“Correr na rua é tipo dar um rolê com a alma.” Arrisco-me a dizer que, durante o percurso, o corpo cansa, a mente desacelera e a alma encontra a paz. Muita gente começou correndo atrás de um resultado e acabou, assim como eu, encontrando um recomeço.
Quando me perguntam o que aconteceu para eu me apaixonar pela corrida, digo sem hesitar: “A corrida te ensina, em alguns quilômetros, o que muita gente leva anos para entender: você não chega do outro lado fugindo do desconforto; você chega atravessando-o.”
A corrida é algo que não dá para enganar. É apenas você e ela — um desafio pessoal, uma relação de amor e ódio. O incrível é que a melhor parte da corrida, muitas vezes, é tudo o que ela resolve na sua mente.
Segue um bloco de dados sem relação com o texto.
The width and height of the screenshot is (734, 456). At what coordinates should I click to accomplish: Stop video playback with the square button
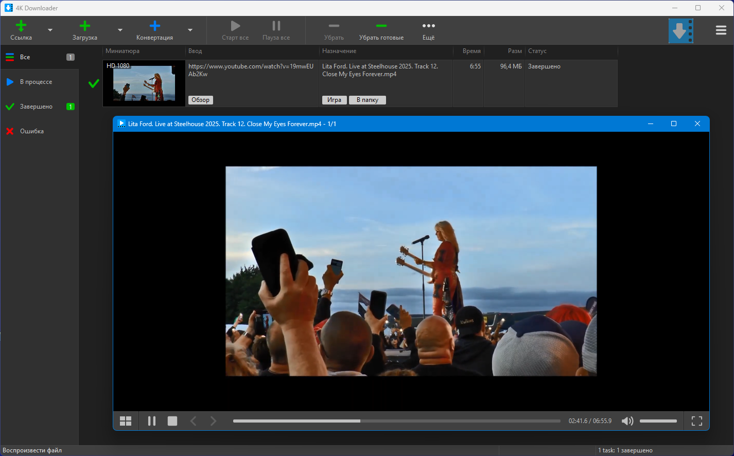tap(172, 421)
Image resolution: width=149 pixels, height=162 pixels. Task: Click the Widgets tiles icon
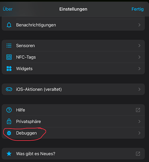pos(9,69)
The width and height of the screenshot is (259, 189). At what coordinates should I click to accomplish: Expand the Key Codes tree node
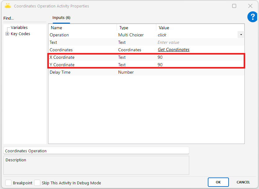click(7, 34)
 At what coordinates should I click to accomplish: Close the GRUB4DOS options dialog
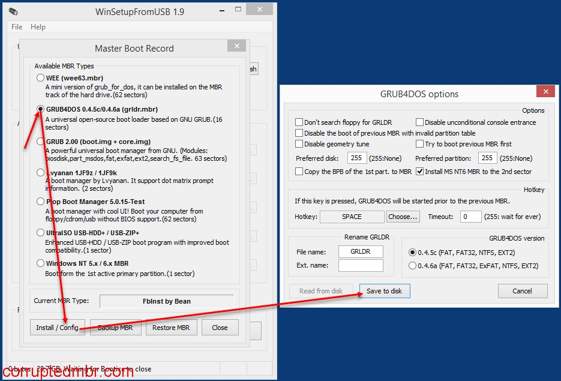545,92
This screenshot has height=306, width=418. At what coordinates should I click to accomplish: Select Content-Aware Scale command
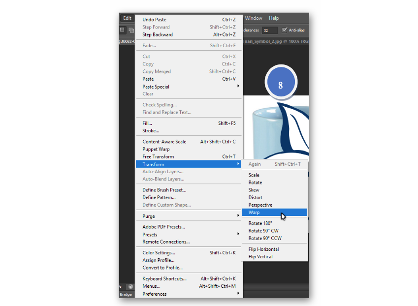coord(164,142)
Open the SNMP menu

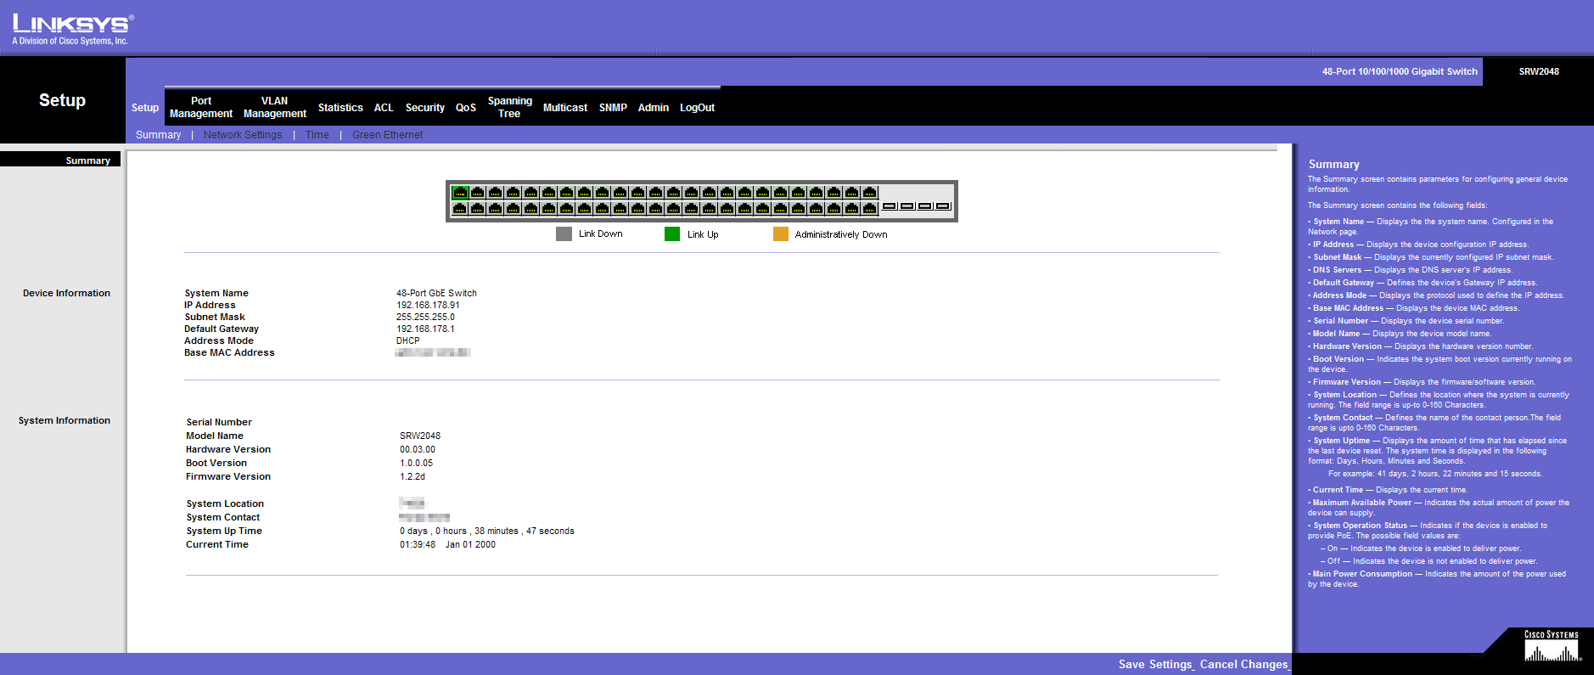613,108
Você não corre para viver mais; corre para se sentir vivo, para se sentir capaz, para vencer seus medos, o cansaço e, principalmente, a sua própria capacidade de chegar. Não em primeiro lugar, mas chegar. Porque cada corrida é uma conquista, independentemente da velocidade e do tempo.
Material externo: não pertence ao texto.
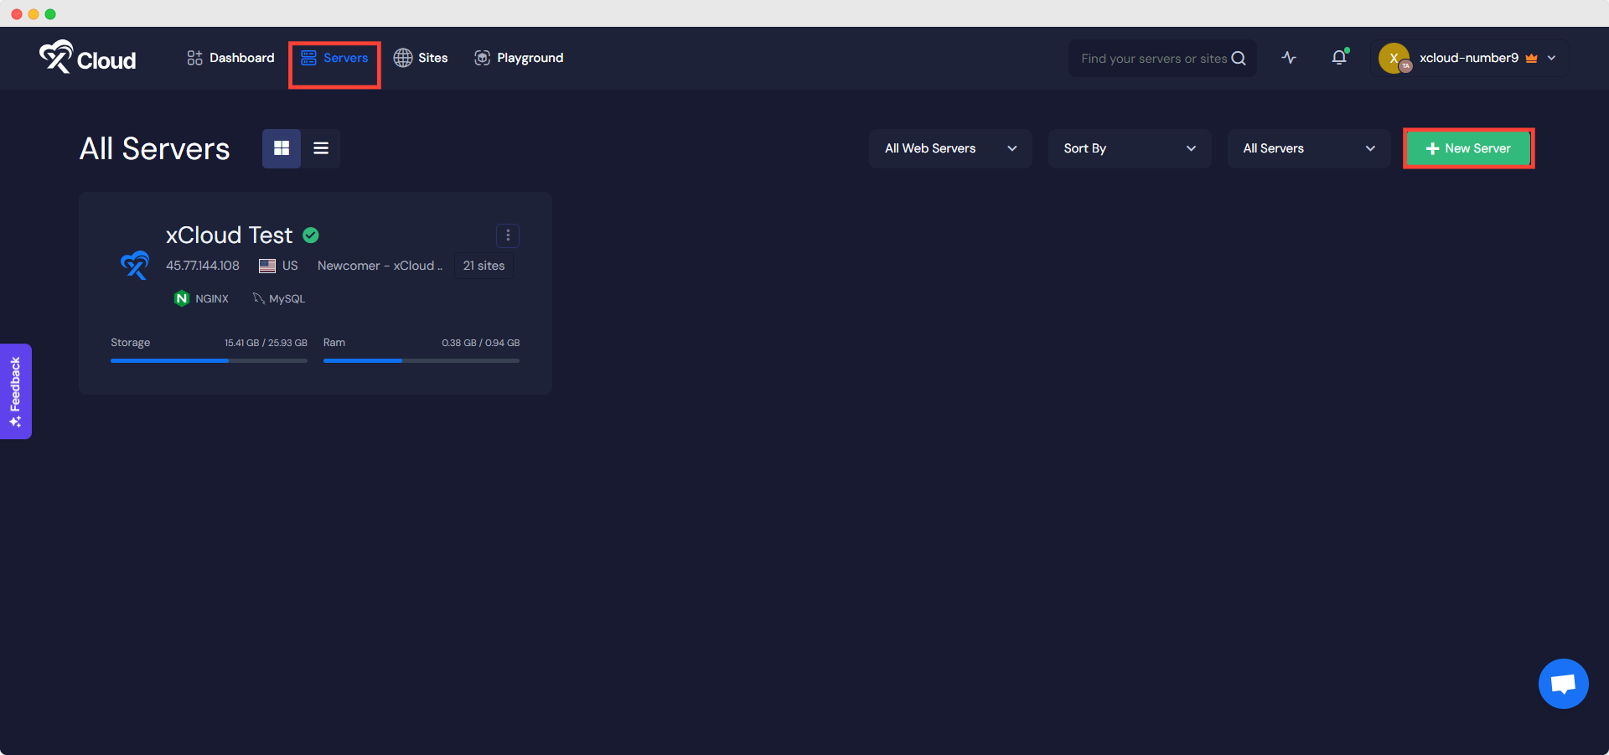Screen dimensions: 1609x755
Task: Expand the All Servers filter dropdown
Action: (x=1308, y=148)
E talvez seja exatamente isso que esteja faltando no seu dia: a coragem de cruzar a sua própria linha de partida. A rua não exige experiência, não pede permissão e não julga o seu ritmo. Ela só precisa que você apareça.
Então, faça um favor a si mesmo: deixe as desculpas na porta de casa, amarre os tênis e vá encarar o asfalto. Vá descobrir do que o seu corpo é capaz quando a sua mente decide não desistir. Não corra pelos outros; corra por você. O recomeço que você procura está a poucos passos de distância. Coloque os pés na rua e vá. Porque, no final das contas, o único quilômetro que realmente muda a sua vida é aquele que você decide começar.